Start of Block

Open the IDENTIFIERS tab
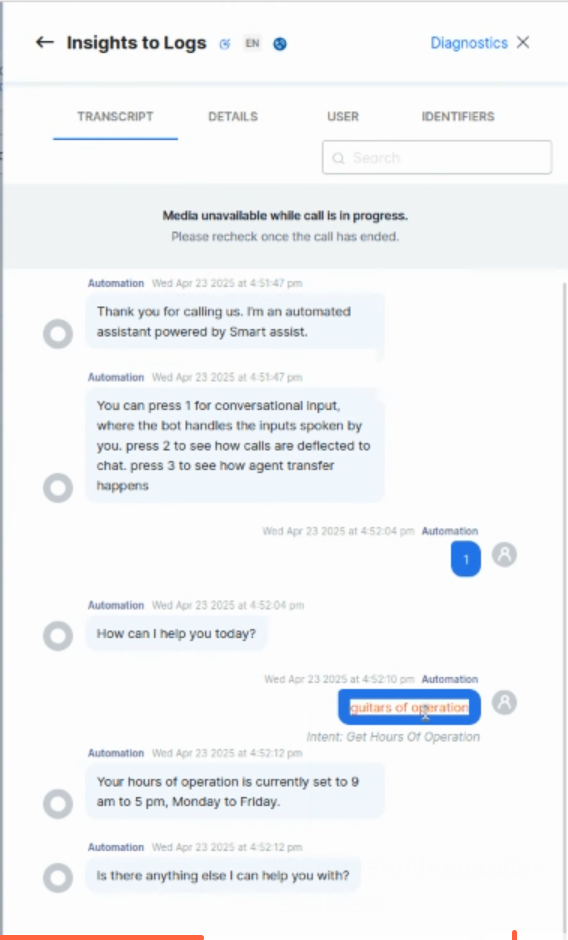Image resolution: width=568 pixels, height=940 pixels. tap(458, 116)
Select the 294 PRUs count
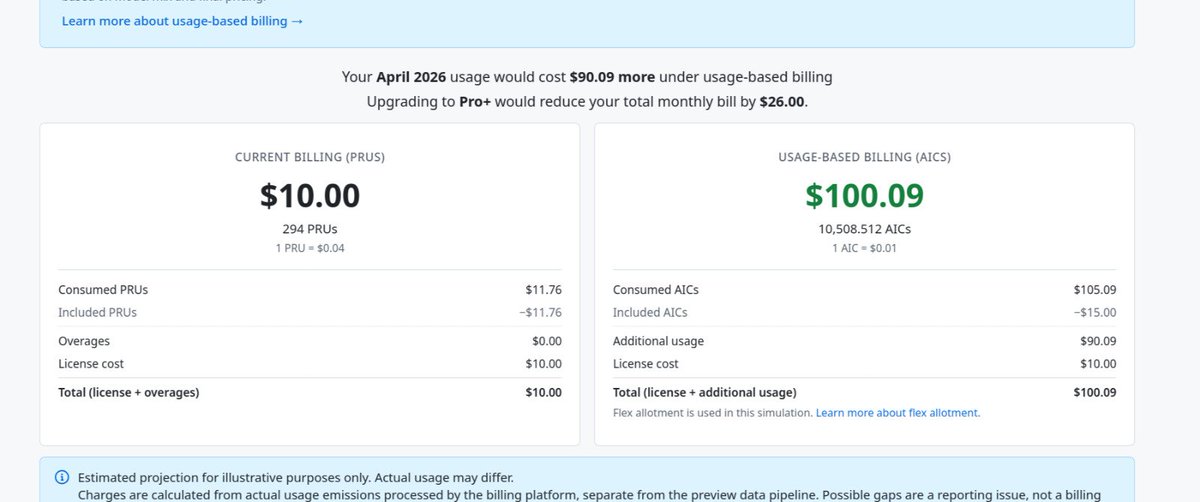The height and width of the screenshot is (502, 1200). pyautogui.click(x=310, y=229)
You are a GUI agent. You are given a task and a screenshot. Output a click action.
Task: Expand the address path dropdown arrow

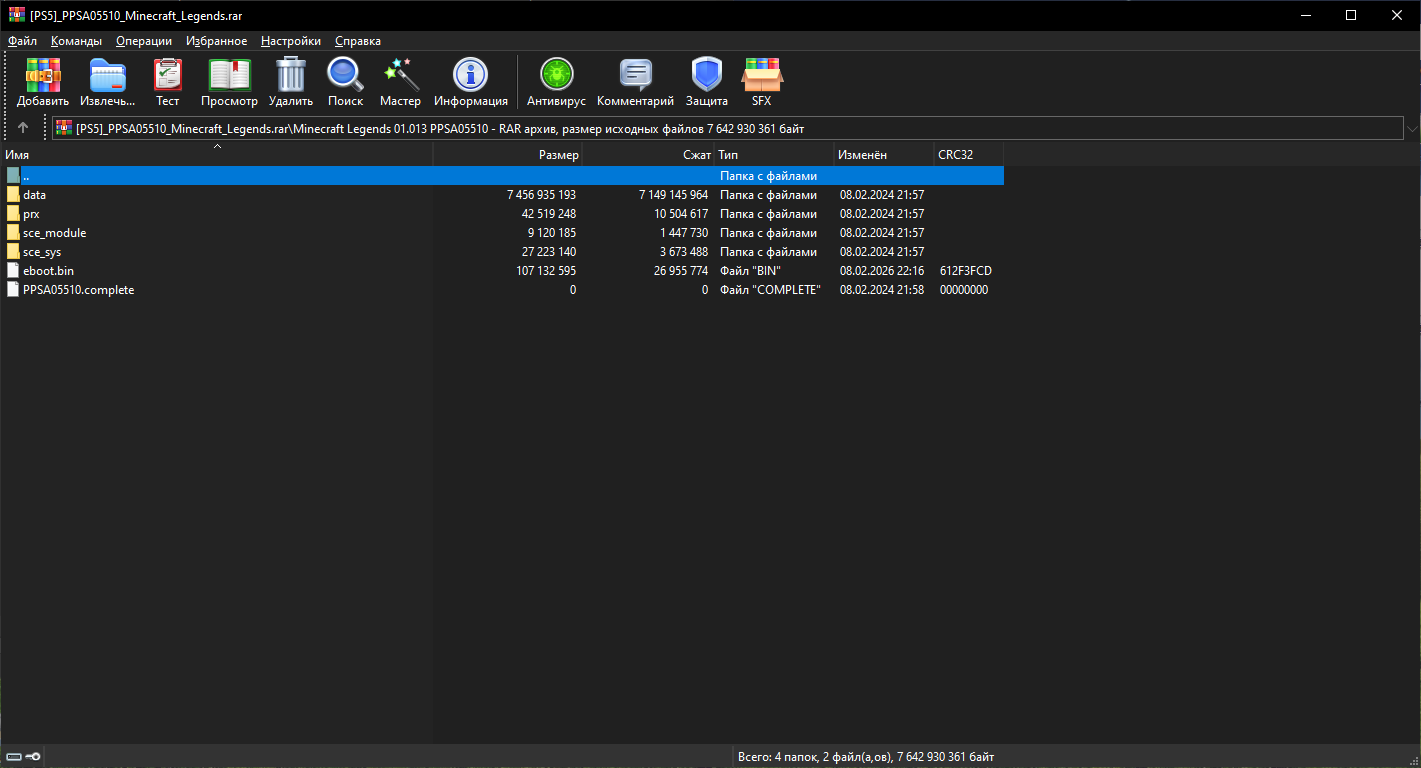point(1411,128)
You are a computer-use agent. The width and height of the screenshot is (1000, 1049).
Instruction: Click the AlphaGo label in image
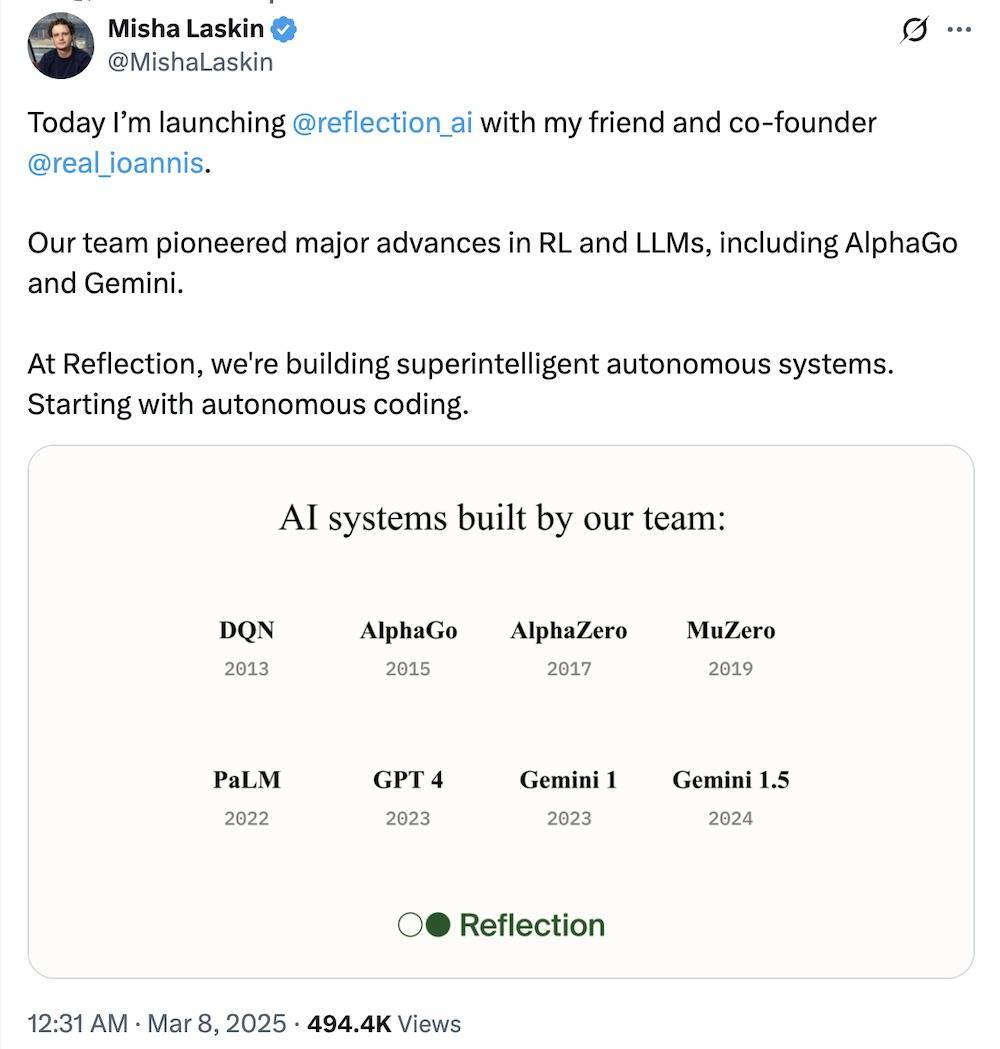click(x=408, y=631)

End of Block

Please copy, exactly and only, the lines of the listing that run from the one holding "Select the 294 PRUs count" through its last line, and exclude pictures.

-- Reply --
Select the 294 PRUs count
The height and width of the screenshot is (502, 1200). pyautogui.click(x=310, y=229)
You are a GUI agent. You are given a task and a screenshot. Output a click action.
Task: Expand the address path dropdown arrow

point(1411,128)
You are a computer-use agent. The width and height of the screenshot is (1000, 1049).
Instruction: Click the AlphaGo label in image
click(x=408, y=631)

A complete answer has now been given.